Parenting Place: Modeling Coping Skills
What are coping skills?
Coping skills are tools that can be used in moments of strong or overwhelming emotions. They help to regulate feelings and bring people back to a baseline when experiencing high intensity stress. Coping skills vary greatly and depend on what works best for you. Some examples of coping skills include:
- 5-4-3-2-1 Grounding Exercise: This skill uses all 5 senses by finding 5 things you can see, 4 things you can feel, 3 things you can hear, 2 things you can smell, and 1 thing you can taste
- Box Breathing: Breathe in through your nose for 4 counts, hold your breath for 4 counts, breath out through your mouth for 4 counts, hold your breath for 4 counts, repeat
- Walking outside
- Taking a moment by yourself
Why is it important to model coping skills?
Children by nature are social learners. This means that children learn how to act and react to situations based on how the adults in their life do so. It is very important to be aware of what your children see when you are in stressful situations or are experiencing strong emotions. When children see you model healthy coping skills to handle a situation, it encourages them to do the same in age-appropriate ways. Over time, modeling healthy coping skills will help to develop a sense of emotional regulation and stability in your children lasting into adulthood.

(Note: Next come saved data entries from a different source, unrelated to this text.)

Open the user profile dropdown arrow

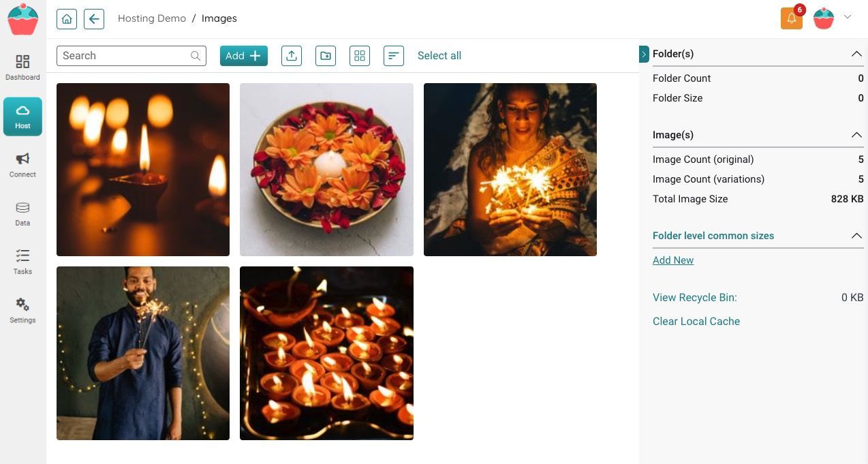(x=848, y=17)
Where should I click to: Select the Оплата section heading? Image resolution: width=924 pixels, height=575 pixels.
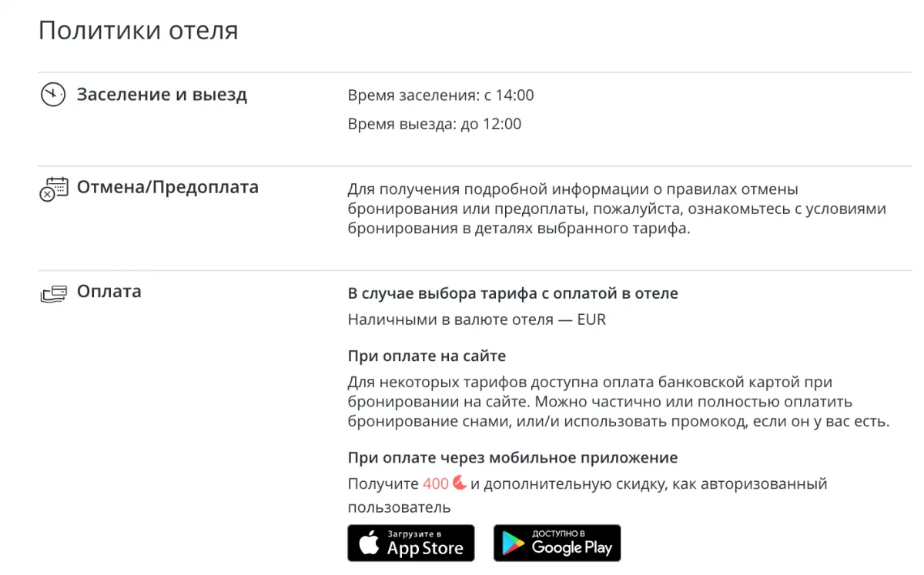coord(109,292)
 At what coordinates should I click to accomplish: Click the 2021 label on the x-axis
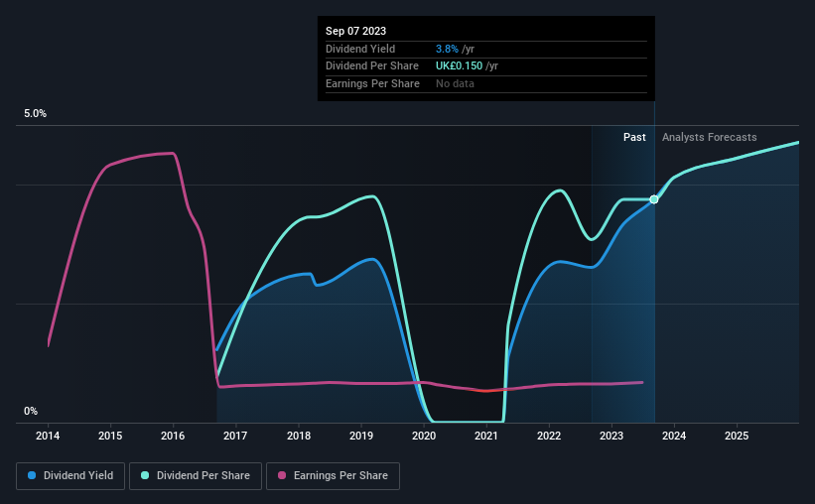486,436
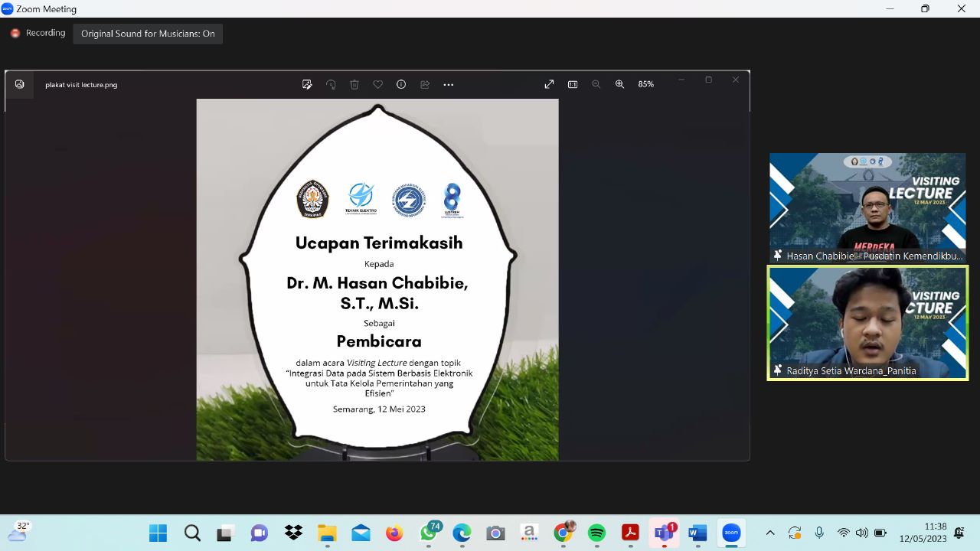Enter full screen view in Photos
The height and width of the screenshot is (551, 980).
coord(549,84)
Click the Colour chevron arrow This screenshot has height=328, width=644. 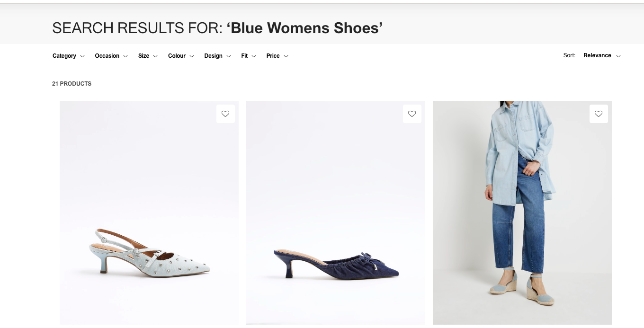[192, 56]
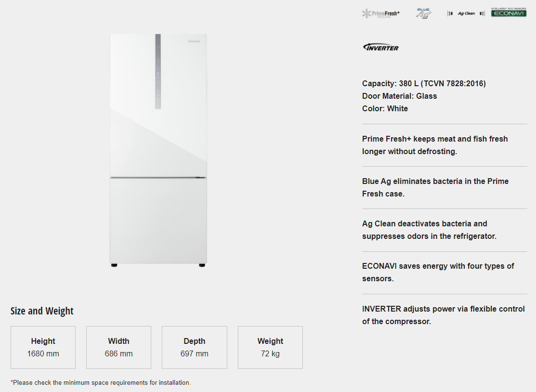Select the Weight 72 kg box
The width and height of the screenshot is (536, 392).
point(270,347)
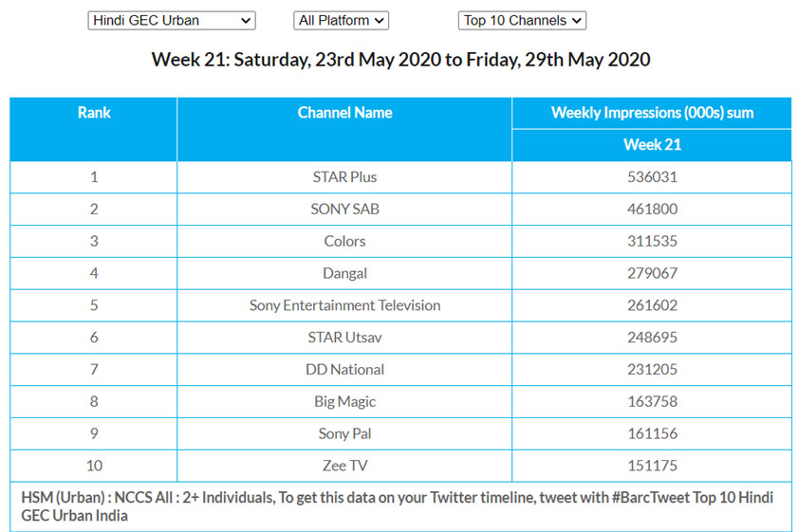Click the Channel Name column header
Screen dimensions: 798x532
344,113
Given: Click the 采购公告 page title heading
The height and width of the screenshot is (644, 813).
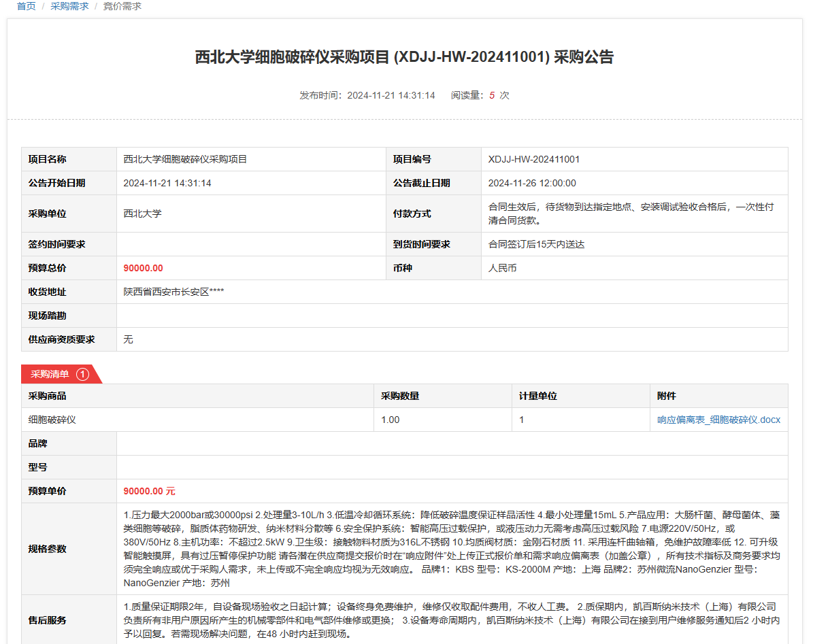Looking at the screenshot, I should coord(404,57).
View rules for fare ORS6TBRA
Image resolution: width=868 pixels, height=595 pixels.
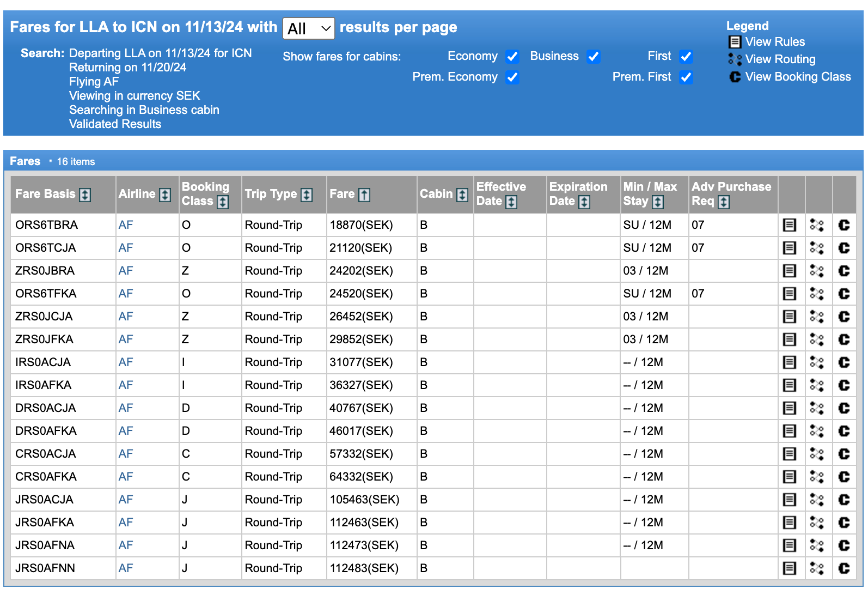789,225
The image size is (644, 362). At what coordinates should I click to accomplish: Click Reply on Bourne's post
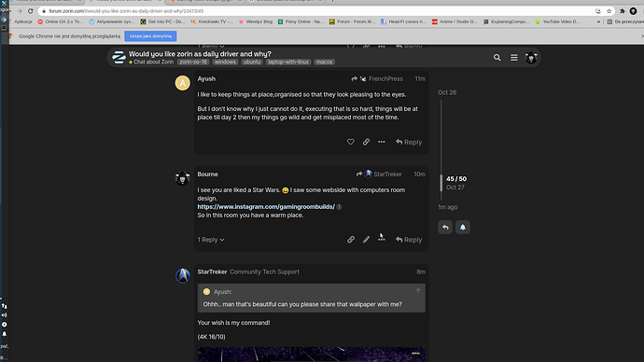click(409, 239)
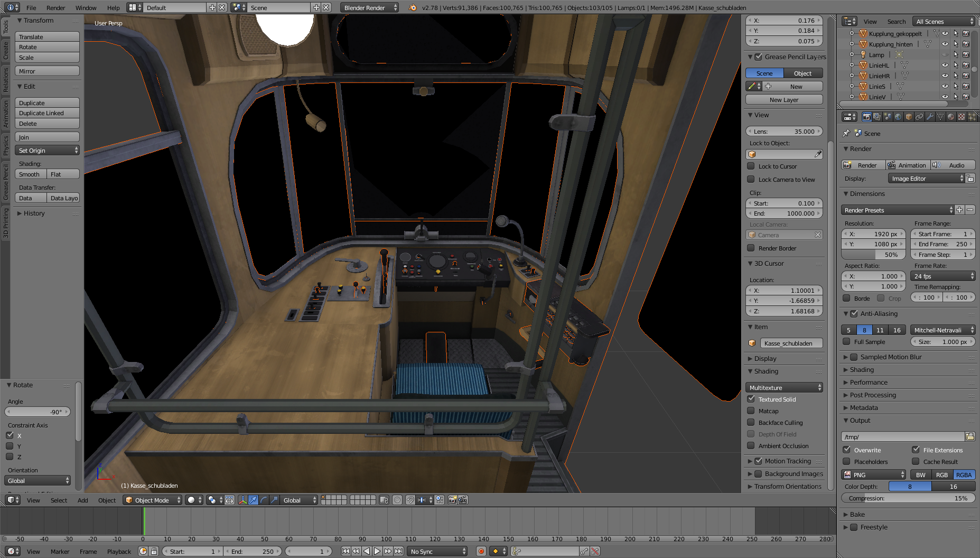Viewport: 980px width, 558px height.
Task: Hide LinieHL with its eye icon
Action: click(x=945, y=65)
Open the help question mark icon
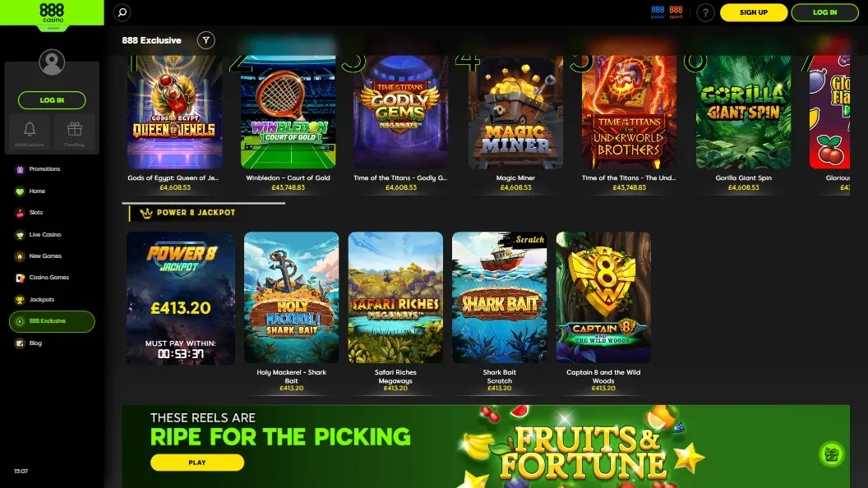This screenshot has height=488, width=868. click(x=705, y=12)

How do I model coping skills for my child?
Modeling coping skills for you child begins with a knowledge of how to use them for yourself. It is important for kids to understand how and why you are engaging in coping activities. Opening the conversation around strong emotions and the need for tools to help deal with them strengthens children’s understanding of the connection between emotions and actions. It is also helpful to explain times when it would have been more helpful to use a coping skill instead of reacting in a negative way to an upsetting or stressful situation. When you see your kids using healthy coping mechanisms, make sure to praise them for doing so. This strongly reinforces their desire and ability to cope with strong emotions in healthy ways.